--- START ---

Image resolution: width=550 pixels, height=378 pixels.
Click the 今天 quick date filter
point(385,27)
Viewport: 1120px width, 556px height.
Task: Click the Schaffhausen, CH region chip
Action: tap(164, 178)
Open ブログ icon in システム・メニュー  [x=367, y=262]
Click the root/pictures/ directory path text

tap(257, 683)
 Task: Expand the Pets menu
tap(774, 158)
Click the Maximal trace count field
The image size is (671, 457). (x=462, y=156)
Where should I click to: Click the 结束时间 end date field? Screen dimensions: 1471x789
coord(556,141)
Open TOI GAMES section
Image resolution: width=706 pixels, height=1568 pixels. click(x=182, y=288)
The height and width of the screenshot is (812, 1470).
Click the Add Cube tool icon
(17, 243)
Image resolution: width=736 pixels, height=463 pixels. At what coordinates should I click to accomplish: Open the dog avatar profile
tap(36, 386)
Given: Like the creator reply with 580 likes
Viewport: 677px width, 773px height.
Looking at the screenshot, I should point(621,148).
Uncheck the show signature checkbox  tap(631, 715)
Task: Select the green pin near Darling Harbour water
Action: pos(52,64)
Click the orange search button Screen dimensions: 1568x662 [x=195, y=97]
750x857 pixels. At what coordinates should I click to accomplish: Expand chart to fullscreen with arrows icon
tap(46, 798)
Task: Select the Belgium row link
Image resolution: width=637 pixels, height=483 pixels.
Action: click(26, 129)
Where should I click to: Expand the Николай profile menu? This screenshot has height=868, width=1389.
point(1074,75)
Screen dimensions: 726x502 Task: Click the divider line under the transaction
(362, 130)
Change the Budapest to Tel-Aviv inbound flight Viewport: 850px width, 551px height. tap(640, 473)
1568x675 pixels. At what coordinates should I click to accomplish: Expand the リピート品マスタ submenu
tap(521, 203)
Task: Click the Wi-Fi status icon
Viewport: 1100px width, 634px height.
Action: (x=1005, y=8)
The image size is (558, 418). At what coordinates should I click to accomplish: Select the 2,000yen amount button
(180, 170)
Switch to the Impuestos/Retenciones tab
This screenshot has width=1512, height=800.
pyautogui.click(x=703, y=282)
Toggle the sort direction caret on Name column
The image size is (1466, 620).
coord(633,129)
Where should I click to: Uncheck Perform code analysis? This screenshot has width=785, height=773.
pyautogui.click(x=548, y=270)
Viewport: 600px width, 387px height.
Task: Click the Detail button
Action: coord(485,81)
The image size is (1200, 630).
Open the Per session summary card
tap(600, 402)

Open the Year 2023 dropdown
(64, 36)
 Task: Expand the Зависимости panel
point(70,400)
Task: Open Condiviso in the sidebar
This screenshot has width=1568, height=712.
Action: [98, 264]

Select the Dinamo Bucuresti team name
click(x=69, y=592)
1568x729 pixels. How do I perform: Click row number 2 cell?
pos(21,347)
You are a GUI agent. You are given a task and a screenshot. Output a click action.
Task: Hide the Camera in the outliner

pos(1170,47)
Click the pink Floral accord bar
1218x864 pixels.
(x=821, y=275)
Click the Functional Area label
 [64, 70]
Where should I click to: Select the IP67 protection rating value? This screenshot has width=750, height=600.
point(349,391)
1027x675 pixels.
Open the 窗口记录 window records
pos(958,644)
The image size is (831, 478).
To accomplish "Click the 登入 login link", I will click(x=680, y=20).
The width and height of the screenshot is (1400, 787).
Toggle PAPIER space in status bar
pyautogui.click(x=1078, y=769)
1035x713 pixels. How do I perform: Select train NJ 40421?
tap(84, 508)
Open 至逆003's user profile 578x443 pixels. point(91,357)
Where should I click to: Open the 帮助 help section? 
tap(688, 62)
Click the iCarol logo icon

--- END ---

Exercise aim » Take every line from the records above that has the word "link" and copy it.

Task output »
Task: Select the Belgium row link
To accomplish "Click the 登入 login link", I will click(x=680, y=20).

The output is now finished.